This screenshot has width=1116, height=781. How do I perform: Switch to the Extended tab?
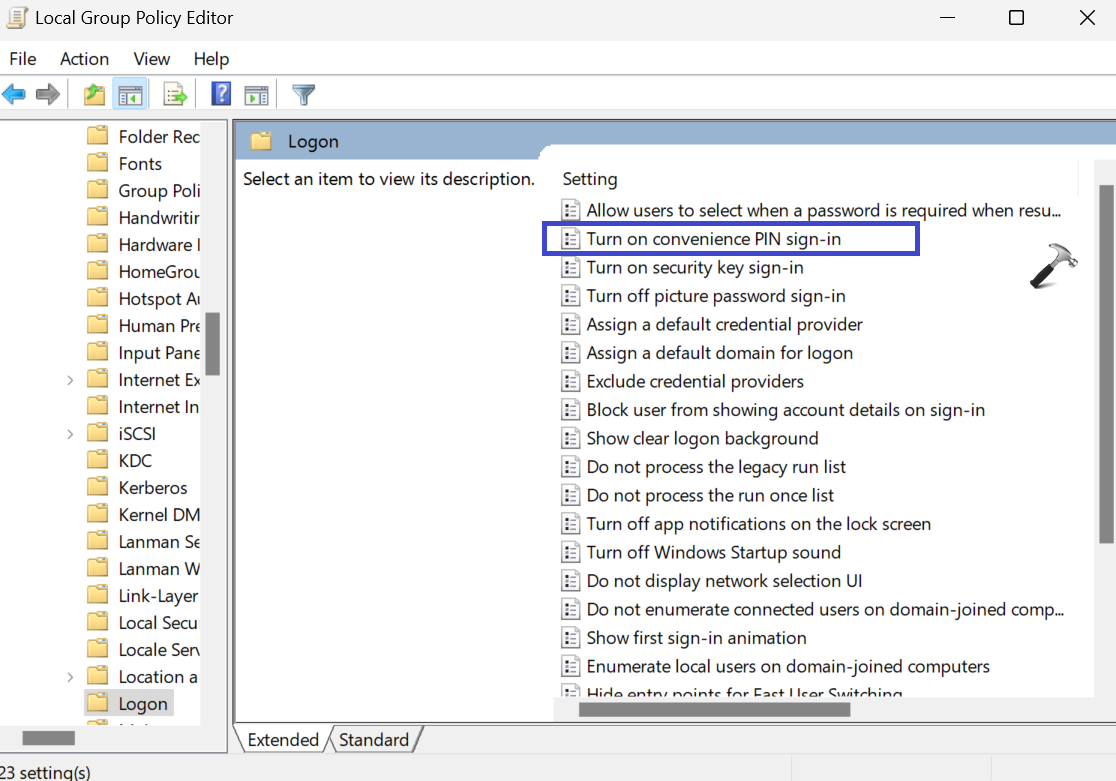point(283,740)
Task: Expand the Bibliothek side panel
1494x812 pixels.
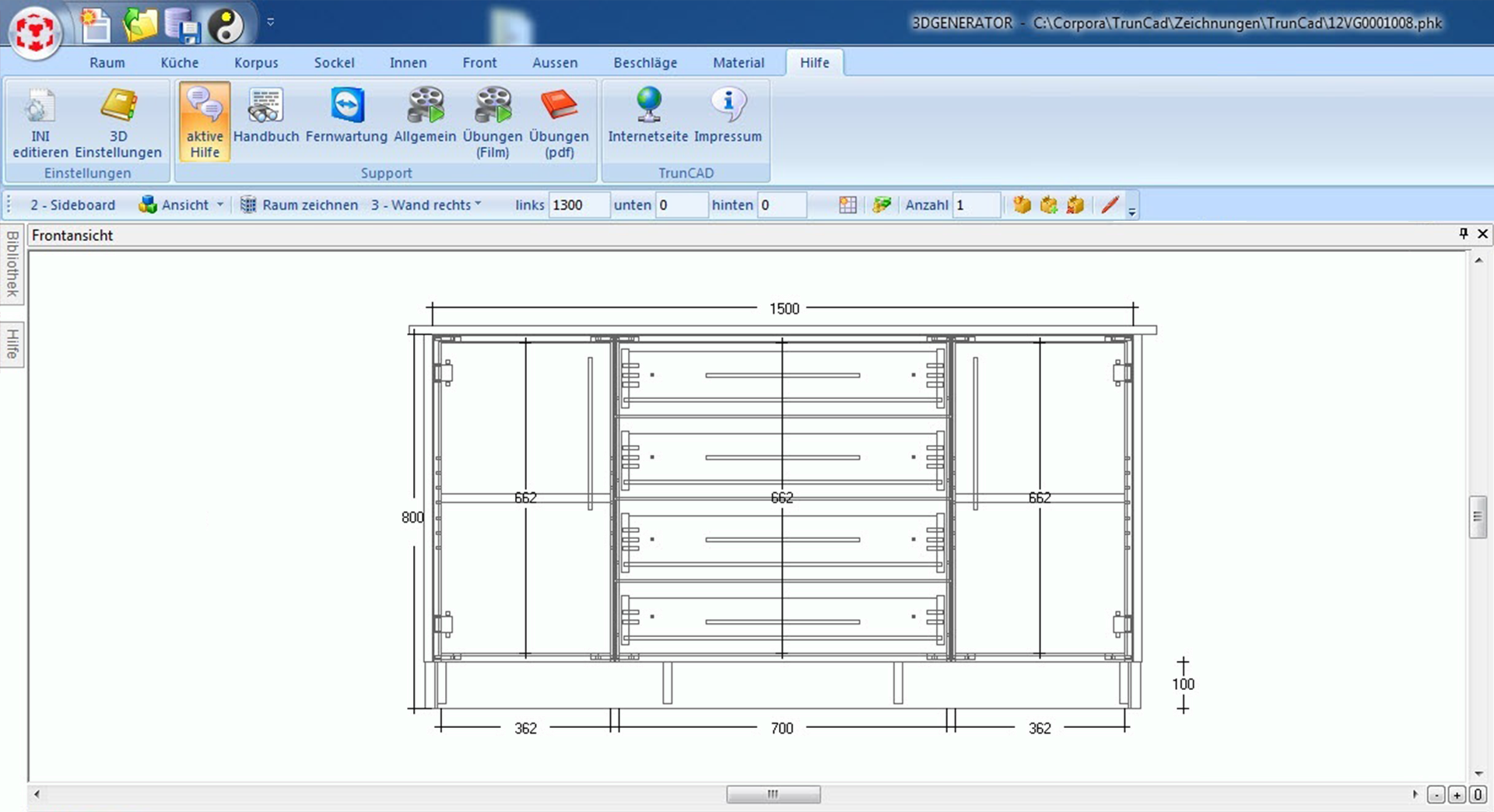Action: coord(12,264)
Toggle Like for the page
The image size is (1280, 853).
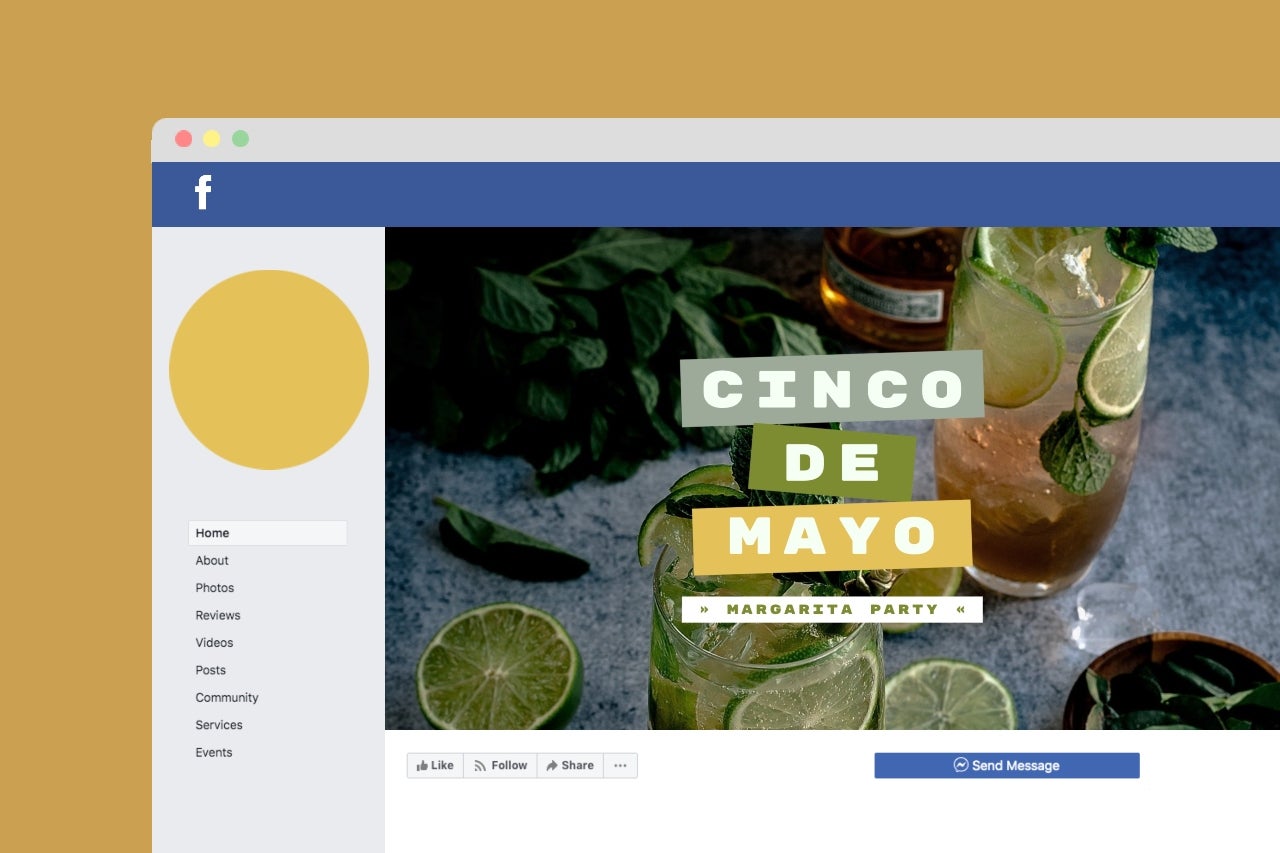pos(435,764)
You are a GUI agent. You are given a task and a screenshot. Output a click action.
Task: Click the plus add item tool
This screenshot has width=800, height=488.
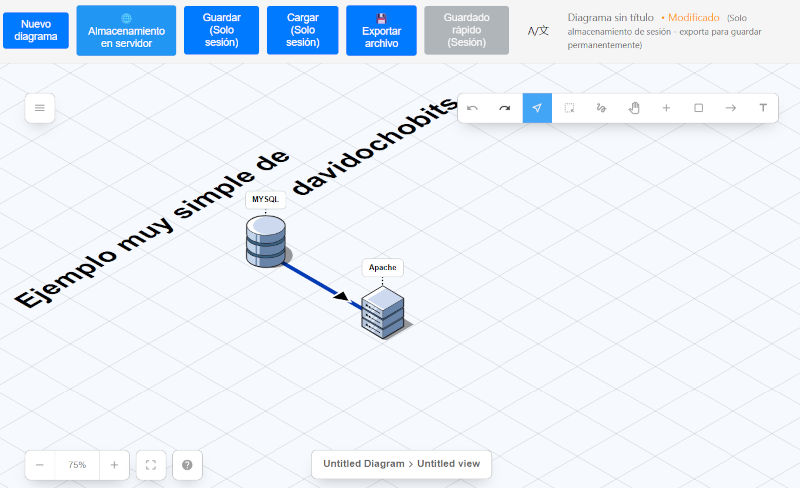pyautogui.click(x=666, y=108)
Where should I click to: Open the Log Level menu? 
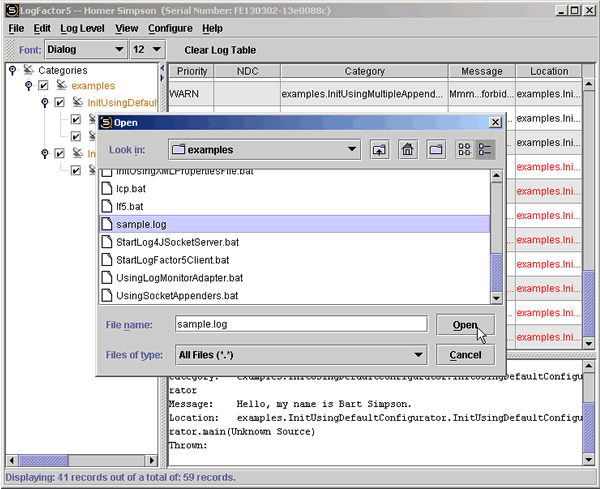82,28
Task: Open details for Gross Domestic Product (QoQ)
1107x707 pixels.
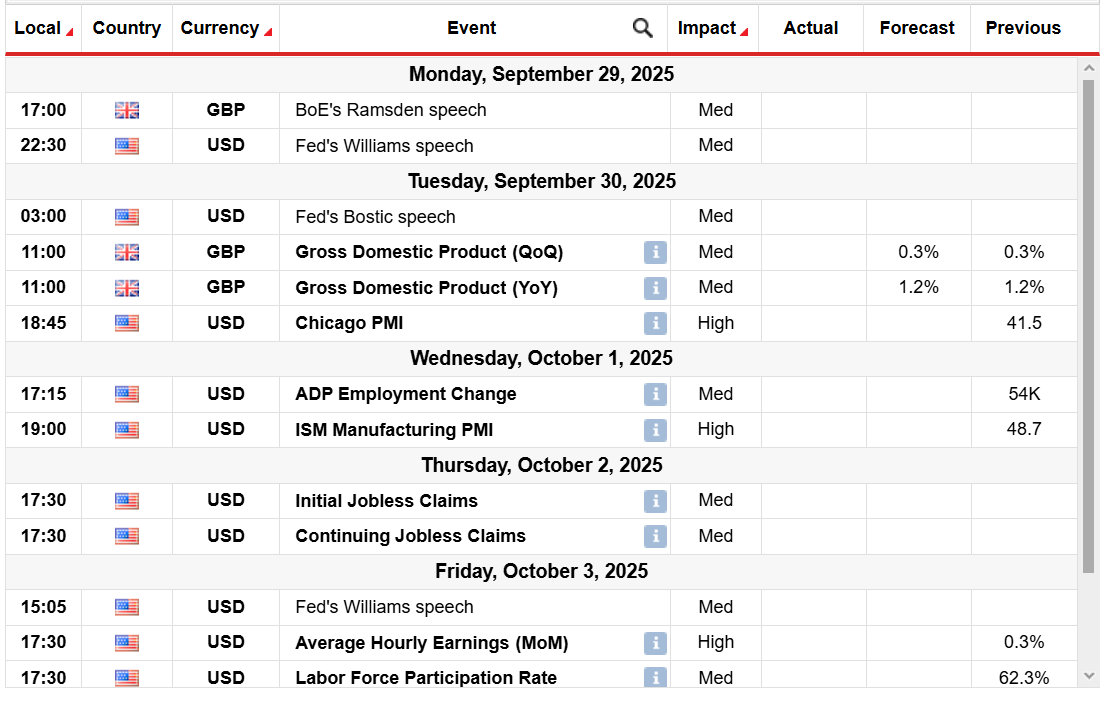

********************

Work to be completed: Output these lines as a JSON list of strings, one string per line, skipping blank lines. Leave the pictures out.

Solution for this task:
[
  "This screenshot has width=1116, height=781. How do I perform: Switch to the Extended tab?",
  "point(283,740)",
  "Task: Expand the Bibliothek side panel",
  "1494x812 pixels.",
  "Action: coord(12,264)",
  "Toggle Like for the page",
  "The image size is (1280, 853).",
  "pos(435,764)",
  "You are a GUI agent. You are given a task and a screenshot. Output a click action.",
  "Task: Click the plus add item tool",
  "This screenshot has width=800, height=488.",
  "pyautogui.click(x=666, y=108)",
  "Where should I click to: Open the Log Level menu? ",
  "82,28",
  "Task: Open details for Gross Domestic Product (QoQ)",
  "1107x707 pixels."
]